** DIRECTION **
Please return, unchanged, everything from the line containing "Select the score cell 0,004698" down to the line containing "pos(632,53)", including both of those lines.

## BEGIN SUPPLIED ENTRIES

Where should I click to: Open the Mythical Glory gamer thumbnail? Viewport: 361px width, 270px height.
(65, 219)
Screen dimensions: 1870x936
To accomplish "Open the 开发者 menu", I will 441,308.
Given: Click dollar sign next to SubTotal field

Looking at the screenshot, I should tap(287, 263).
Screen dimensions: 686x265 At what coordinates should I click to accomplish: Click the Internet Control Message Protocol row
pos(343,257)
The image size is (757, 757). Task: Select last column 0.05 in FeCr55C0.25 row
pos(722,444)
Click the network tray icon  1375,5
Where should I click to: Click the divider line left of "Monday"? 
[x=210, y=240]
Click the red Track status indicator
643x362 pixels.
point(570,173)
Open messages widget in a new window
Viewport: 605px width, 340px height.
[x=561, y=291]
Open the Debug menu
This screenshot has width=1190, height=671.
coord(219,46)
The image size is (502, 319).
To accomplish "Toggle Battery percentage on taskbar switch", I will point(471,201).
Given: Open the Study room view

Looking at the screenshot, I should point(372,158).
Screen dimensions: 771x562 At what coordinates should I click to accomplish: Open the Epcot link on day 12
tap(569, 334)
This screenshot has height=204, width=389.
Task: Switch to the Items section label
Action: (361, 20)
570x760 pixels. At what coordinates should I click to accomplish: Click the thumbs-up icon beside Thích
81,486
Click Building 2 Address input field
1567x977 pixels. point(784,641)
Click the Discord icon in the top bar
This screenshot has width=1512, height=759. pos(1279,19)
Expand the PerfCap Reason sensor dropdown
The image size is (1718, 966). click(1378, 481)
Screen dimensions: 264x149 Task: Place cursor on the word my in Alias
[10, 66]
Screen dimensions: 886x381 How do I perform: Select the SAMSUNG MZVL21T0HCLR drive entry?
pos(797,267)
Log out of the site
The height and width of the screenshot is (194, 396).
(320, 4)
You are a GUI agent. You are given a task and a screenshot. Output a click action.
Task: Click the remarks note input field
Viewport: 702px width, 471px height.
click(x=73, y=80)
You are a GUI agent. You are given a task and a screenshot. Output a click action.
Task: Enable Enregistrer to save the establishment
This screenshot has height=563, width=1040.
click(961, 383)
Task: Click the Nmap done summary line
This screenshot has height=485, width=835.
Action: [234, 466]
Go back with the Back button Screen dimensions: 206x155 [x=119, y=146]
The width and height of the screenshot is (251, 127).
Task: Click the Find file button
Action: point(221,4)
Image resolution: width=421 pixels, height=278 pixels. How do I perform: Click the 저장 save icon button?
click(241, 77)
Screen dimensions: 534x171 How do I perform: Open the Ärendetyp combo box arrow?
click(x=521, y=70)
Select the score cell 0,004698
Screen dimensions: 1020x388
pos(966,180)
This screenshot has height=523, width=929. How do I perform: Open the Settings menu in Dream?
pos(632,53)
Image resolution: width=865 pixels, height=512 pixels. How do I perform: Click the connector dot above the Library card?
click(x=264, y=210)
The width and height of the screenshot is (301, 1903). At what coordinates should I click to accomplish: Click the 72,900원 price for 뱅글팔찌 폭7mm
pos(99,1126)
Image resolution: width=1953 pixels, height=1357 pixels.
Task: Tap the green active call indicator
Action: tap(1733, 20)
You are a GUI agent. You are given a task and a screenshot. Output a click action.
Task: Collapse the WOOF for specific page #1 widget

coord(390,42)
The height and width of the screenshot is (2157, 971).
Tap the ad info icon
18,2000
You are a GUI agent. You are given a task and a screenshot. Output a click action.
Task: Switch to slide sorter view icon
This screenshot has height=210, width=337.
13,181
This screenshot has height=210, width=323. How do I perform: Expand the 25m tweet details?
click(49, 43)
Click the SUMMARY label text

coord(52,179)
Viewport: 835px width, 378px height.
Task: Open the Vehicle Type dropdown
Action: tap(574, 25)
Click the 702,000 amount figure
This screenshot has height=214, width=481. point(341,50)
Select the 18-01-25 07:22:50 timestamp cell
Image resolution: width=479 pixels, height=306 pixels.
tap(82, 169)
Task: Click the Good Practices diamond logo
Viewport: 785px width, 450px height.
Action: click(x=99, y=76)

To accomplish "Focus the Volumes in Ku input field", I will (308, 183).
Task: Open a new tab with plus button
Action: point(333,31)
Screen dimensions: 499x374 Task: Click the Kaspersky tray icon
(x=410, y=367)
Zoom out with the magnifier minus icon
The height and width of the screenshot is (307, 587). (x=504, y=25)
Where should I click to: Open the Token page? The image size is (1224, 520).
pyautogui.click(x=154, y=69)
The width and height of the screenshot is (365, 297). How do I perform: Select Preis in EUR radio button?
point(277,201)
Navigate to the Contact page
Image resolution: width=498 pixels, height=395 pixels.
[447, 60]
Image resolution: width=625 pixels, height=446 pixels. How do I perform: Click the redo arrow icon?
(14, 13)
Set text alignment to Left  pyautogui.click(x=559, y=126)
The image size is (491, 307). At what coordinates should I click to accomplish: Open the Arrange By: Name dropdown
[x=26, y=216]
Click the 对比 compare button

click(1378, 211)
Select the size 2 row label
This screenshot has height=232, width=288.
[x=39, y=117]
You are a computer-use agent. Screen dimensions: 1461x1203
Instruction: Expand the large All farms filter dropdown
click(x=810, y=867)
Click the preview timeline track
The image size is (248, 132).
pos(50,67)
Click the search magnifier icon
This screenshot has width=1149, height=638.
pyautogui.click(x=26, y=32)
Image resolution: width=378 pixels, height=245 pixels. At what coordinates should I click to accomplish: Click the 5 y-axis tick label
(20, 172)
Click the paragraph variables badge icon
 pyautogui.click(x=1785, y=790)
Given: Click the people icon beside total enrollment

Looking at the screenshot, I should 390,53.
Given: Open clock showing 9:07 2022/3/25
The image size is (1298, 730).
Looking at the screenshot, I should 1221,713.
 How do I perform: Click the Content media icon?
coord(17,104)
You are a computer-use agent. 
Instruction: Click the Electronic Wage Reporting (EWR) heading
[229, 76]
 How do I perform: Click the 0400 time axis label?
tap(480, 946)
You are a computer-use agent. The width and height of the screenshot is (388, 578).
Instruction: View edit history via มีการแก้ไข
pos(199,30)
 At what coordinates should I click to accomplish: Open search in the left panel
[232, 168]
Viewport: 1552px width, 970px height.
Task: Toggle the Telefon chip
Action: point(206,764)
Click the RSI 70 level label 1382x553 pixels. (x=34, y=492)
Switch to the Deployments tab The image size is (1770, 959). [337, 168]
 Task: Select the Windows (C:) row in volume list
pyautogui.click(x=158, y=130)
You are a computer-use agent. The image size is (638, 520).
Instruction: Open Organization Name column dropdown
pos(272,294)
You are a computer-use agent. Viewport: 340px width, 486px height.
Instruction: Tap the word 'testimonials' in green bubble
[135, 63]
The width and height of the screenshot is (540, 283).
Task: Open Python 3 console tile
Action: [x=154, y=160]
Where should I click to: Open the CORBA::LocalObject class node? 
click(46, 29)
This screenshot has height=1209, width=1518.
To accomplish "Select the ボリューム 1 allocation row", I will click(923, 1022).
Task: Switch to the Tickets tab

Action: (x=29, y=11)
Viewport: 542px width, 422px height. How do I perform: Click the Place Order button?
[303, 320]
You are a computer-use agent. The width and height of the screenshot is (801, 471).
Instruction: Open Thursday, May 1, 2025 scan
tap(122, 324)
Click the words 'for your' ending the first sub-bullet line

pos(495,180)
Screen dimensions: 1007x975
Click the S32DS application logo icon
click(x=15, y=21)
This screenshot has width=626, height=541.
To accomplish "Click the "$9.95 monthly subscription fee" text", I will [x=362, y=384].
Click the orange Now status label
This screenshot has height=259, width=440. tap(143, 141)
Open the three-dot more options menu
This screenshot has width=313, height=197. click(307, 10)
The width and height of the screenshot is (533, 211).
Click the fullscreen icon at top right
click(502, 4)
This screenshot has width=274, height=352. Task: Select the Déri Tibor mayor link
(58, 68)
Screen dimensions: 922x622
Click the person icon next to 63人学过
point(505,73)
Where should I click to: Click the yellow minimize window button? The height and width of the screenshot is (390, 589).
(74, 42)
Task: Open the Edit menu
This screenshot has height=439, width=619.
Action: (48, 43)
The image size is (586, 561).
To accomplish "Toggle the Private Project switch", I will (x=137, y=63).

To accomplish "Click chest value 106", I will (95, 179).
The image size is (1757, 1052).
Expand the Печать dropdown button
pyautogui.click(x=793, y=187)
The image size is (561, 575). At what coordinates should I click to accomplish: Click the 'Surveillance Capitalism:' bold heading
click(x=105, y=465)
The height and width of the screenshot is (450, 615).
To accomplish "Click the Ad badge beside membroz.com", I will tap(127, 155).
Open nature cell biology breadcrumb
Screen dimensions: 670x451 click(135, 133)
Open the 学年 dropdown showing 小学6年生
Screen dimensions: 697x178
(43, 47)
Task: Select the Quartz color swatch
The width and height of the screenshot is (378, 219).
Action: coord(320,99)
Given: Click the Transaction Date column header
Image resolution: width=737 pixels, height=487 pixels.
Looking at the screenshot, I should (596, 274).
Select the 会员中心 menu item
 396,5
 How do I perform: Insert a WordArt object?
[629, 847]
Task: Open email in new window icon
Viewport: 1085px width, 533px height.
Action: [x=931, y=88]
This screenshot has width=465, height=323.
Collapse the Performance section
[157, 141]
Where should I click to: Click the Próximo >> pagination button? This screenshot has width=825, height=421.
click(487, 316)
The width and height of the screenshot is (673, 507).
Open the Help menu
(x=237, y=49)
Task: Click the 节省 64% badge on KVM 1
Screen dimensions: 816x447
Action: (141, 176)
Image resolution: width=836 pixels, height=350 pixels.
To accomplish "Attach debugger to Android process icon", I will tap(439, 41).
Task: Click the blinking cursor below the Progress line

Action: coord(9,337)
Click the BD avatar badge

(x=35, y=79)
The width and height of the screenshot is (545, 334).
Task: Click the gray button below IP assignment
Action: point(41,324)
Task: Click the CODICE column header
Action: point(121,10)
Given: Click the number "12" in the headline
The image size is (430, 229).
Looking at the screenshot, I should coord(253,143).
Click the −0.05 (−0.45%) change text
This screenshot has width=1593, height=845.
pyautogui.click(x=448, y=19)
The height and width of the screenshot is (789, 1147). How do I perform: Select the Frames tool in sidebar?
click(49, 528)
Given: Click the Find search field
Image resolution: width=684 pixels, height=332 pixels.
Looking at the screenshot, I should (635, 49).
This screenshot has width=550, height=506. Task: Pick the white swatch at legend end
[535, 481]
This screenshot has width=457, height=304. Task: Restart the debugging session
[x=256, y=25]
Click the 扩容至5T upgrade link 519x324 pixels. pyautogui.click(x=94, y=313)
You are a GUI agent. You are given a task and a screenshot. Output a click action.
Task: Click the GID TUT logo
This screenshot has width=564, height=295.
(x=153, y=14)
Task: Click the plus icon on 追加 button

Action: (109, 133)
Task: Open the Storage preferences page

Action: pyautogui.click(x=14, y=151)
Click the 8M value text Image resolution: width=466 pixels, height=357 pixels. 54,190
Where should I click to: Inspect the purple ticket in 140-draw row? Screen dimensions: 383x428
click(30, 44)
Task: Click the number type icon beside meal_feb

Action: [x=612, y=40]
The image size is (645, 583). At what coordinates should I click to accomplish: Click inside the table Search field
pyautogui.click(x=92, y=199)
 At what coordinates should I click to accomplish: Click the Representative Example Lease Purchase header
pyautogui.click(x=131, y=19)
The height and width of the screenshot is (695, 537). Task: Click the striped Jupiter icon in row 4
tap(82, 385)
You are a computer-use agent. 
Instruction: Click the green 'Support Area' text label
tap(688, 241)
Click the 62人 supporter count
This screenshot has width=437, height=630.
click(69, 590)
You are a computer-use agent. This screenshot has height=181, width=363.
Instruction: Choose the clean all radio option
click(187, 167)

## END SUPPLIED ENTRIES

** ANSWER FOR THE TASK **
Select the score cell 0,004698
Screen dimensions: 1020x388
pos(966,180)
This screenshot has height=523, width=929. How do I perform: Open the Settings menu in Dream?
pos(632,53)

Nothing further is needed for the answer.